*WAS ZU TUN IST*.
a. Mit wie viel RAM startet die Java-Anwendung laut dem ersten Beitrag im Forenthread?
b. Kopiere bitte aus dem Forenthread wortgetreu den Abschnitt von „[WARNING] To start“ bis „mache ich das?“.

*DOKUMENTABSCHNITT*.
++++++++++++++++++++
# Java Anwendung mit mehr RAM starten??



## pr0baka (26. Okt 2010)

Hey Leute
ich hätte eine Frage an euch, undzwar versuche ich mit einem freund einen minecraft server ins Netz zu stellen, die Java basierende Anwendung funktioniert auch eigentlich, nur startet sie mit nur 64mb ram welche schon bei 2 Spielern voll sind. 

[WARNING] To start the server with more ram, launch it as "java -Xmx1024M -Xms1024M -jar minecraft_server.jar"

diese Fehlermeldung zeigt der Server, nur wie mache ich das? 

oder könnte mir evtl. jemand erklären wie ich die java anwendung mit parameter starte, ich habe nämlich gehört dass man mit einem parameter auch den ram hochsetzen kann

würde mich über schnelle Hilfe freuen


----------



## eRaaaa (26. Okt 2010)

pr0baka hat gesagt.:


> oder könnte mir evtl. jemand erklären wie ich die java anwendung mit parameter starte, ich habe nämlich gehört dass man mit einem parameter auch den ram hochsetzen kann



???:L genau das sagt dir doch die Warnmeldung ?


----------



## pr0baka (26. Okt 2010)

nein ich verstehe nicht..? 
soll ich die datei umbenennen?
wenn ja das hilft nicht 
weis jemand vielleicht wie ich das einfach mache?


----------



## jDennis79 (26. Okt 2010)

Wie eRaaaa schon gesagt hat, es steht wortwörtlich in der Meldung!


----------



## Final_Striker (26. Okt 2010)

Die Zeile in eine .txt-Datein kopieren und dann in .bat umbenennen.


----------



## ARadauer (26. Okt 2010)

start -> ausführen -> cmd
dort mit cd zu deiner jar navigieren und die zeile eingeben...


----------
++++++++++++++++++++
*DATEN*.

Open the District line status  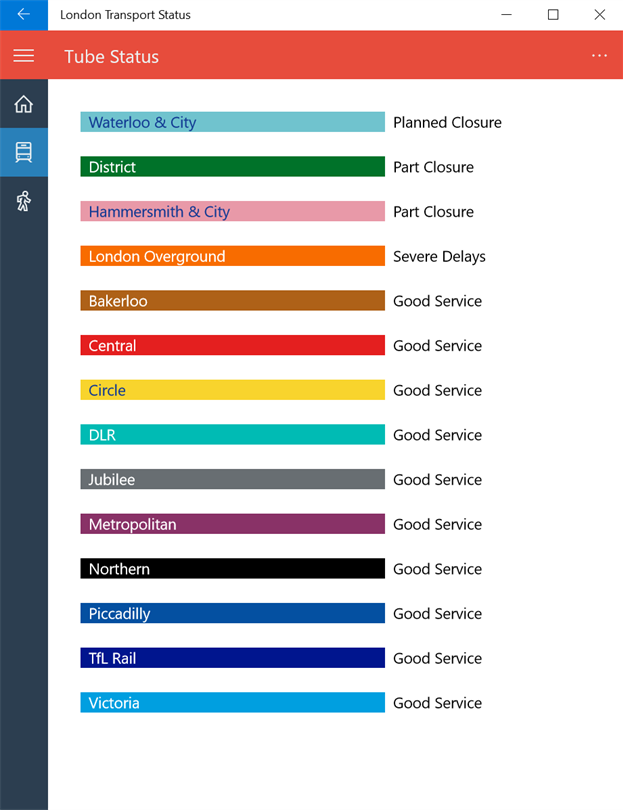pyautogui.click(x=232, y=167)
++++++++++++++++++++
*ANTWORTEN JE AUFGABE*.
a. Mit nur 64 MB RAM.

b.
[WARNING] To start the server with more ram, launch it as "java -Xmx1024M -Xms1024M -jar minecraft_server.jar"

diese Fehlermeldung zeigt der Server, nur wie mache ich das?